“Never had I pined so much for Simon Cowell’s theatrical cruelty.”
The Voice, BBC1
“Negative comments were kept to a minimum. Which is all very honourable but it hardly makes for exciting TV. Never had I pined so much for Simon Cowell’s theatrical cruelty.”
Ben Lawrence, The Telegraph
“The Voice is a third-rate rip-off of The X Factor, with too many gimmicks and not half enough excitement. Visually it’s a rubbish idea, and it’s impractical, too.”

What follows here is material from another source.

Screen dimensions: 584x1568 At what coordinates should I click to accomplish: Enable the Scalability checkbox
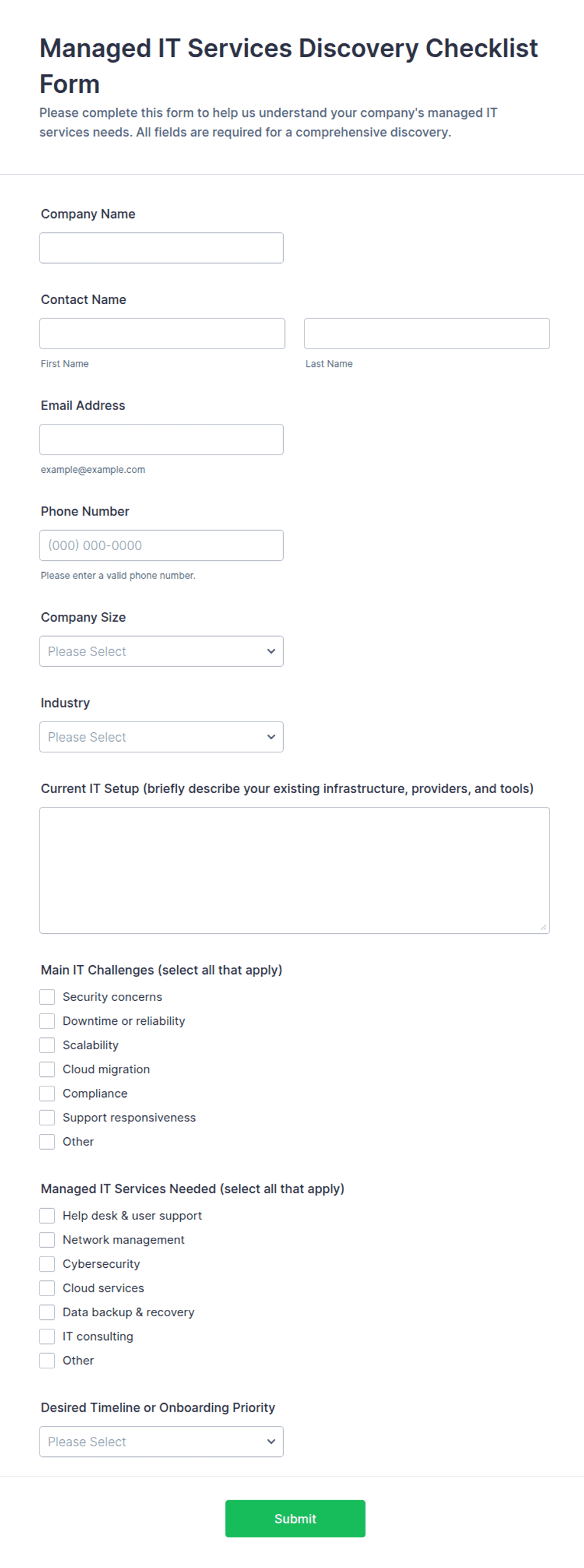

Christopher Stevens, Daily Mail
“An angel’s voice soared from a butter-ball body, a young lad was mistaken for a girl and a theatre usherette sang opera. Everyone is good so the judges (not the acts) are embarrassed when a singer remains unchosen, and must abjectly apologise. Whether we can take all this virtue until the coaches each accumulate 12 singers to their teams is another question.”
Andrew Billen, The Times
“Is there anything more cringe than the judges’ joint musical performance on The Voice UK. Series four opened with a rendition of Republica’s 1996 hit ‘Ready to Go’ sung by Sixties sex bomb Sir Tom Jones, hip-hop windbag will-i-am, the ever-apologetic Kaiser Chief frontman Ricky Wilson, and pop poseur Rita Ora. Mercifully, it was soon over and straight into the blind auditions.”
Ellen E Jones, The Independent
“I’m sorry, judges. I’m the judge of the judges and that’s just not good enough. Not only do you need to be decisive, make good decisions and be accountable, but also if you’re saying you would have turned if you’d been able to see who it was, doesn’t that make a mockery of the whole concept of The Voice?”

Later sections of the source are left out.